** WHAT IS NEEDED **
Everything from the line with "The width and" to the end of the data below, both lines included, should be transcribed exactly; please omit the pictures.

** STORED DATA **
════════════════

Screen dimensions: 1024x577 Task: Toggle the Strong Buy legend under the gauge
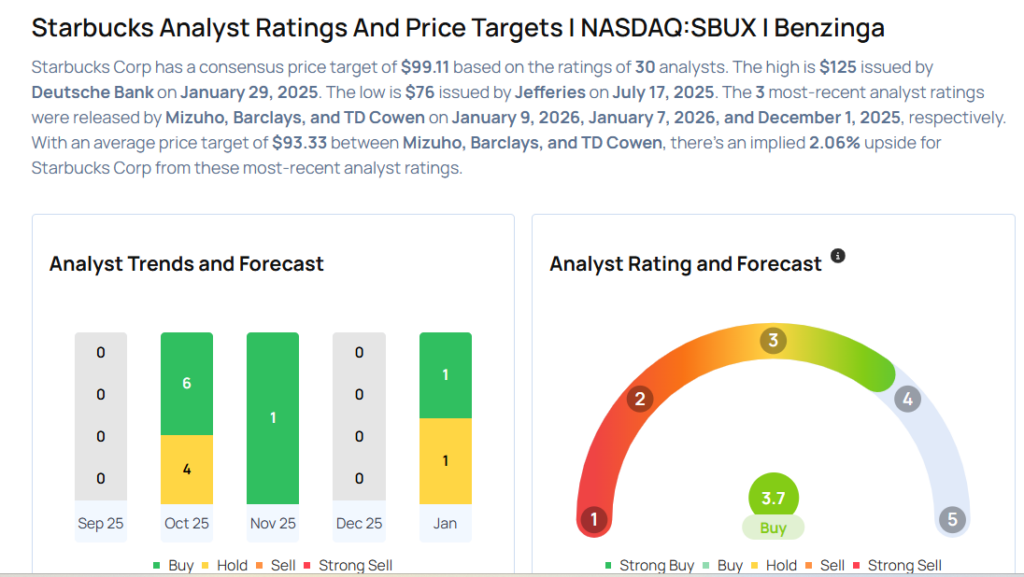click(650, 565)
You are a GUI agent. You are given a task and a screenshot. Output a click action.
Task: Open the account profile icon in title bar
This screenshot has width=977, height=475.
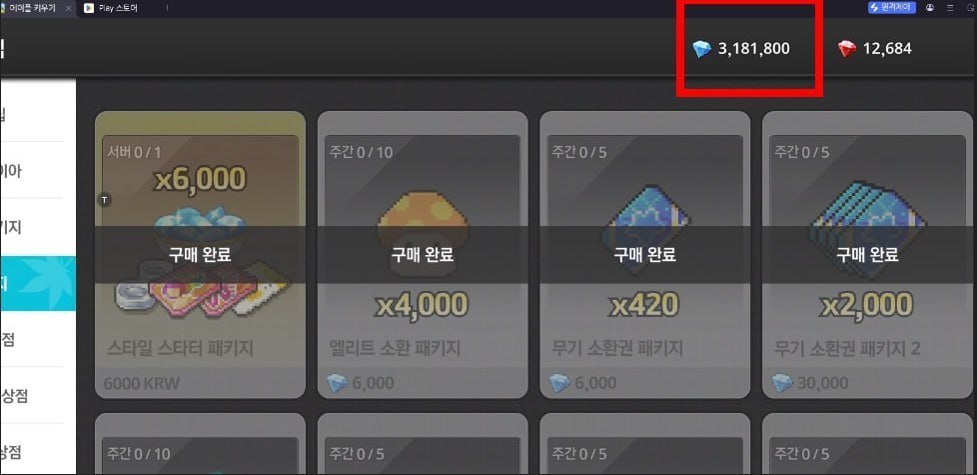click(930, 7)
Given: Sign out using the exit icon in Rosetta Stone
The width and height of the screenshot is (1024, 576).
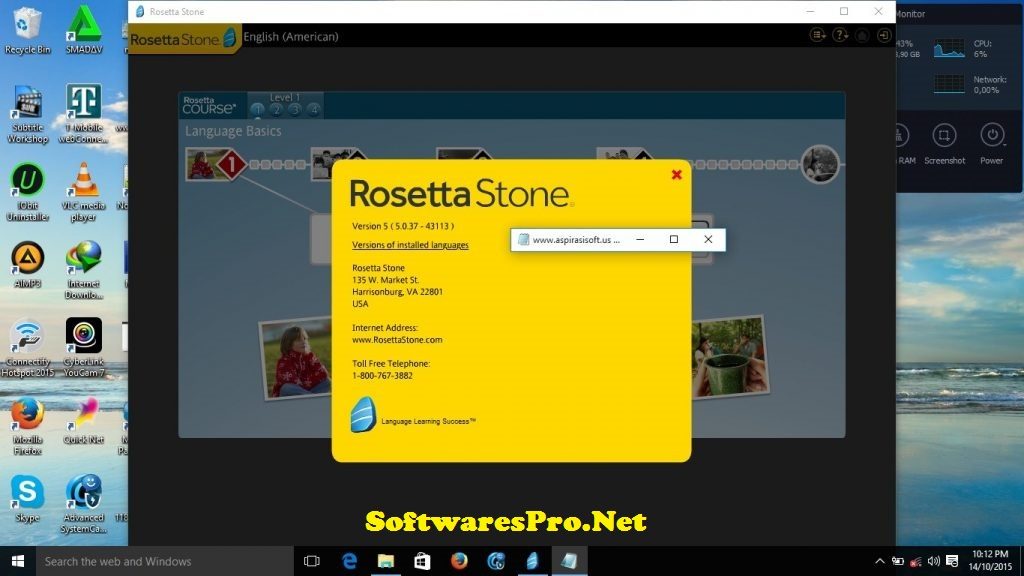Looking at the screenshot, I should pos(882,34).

════════════════

** SOLUTION **
The width and height of the screenshot is (1024, 576).
Looking at the screenshot, I should pos(882,34).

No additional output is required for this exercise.